Secara terpisah, AirAsia Berhad sebagai pemegang saham telah mengumumkan rencana untuk meningkatkan modal saham AirAsia Indonesia, antara lain dengan melakukan penjualan saham perdana (IPO) AirAsia Indonesia dalam rangka memenuhi rencana pertumbuhan di Indonesia.
"Dalam setiap waktu AirAsia Indonesia terus beroperasi dalam koridor hukum Indonesia," kata Sunu.
Di sisi lain, AirAsia Indonesia menyambut baik klarifikasi yang diberikan oleh Kemenhub terkait dukungan terhadap 13 maskapai dalam meningkatkan ekuitas.
“Kami hendak mengucapkan terima kasih kepada Kementerian Perhubungan atas klarifikasi yang telah diberikan terkait langkah-langkah yang akan dilakukan oleh kementerian dalam membina seluruh maskapai yang sebelumnya masuk ke dalam daftar perusahaan dengan nilai ekuitas negatif," kata Sunu.

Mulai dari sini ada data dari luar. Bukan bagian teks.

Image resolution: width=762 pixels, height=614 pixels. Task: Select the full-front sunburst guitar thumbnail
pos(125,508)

Menurut Sunu, AirAsia Indonesia saat ini tengah menyusun rencana bisnis dalam meningkatkan nilai ekuitas dan akan mempresentasikan ke Kementerian sebelum akhir bulan ini.
Sunu memastikan AirAsia Indonesia tidak pernah berkompromi dengan keselamatan penerbangan dan kualitas layanan kepada pelanggan.

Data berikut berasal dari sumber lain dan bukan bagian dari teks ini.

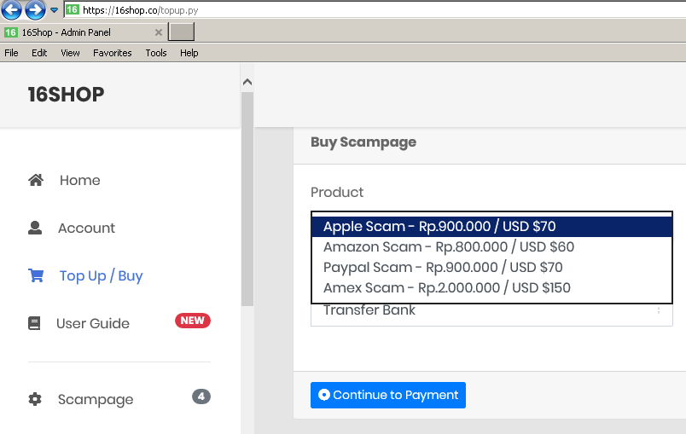The image size is (686, 434).
Task: Open the Tools menu
Action: tap(156, 53)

"Kami akan terus menjaga kualitas layanan terbaik dan memenuhi standar keselamatan penerbangan dunia. AirAsia berkomitmen untuk bekerja sama dengan regulator dalam meningkatkan kualitas industri penerbangan di Indonesia dan sektor-sektor berkaitan lainnya,” ujar dia. (umi)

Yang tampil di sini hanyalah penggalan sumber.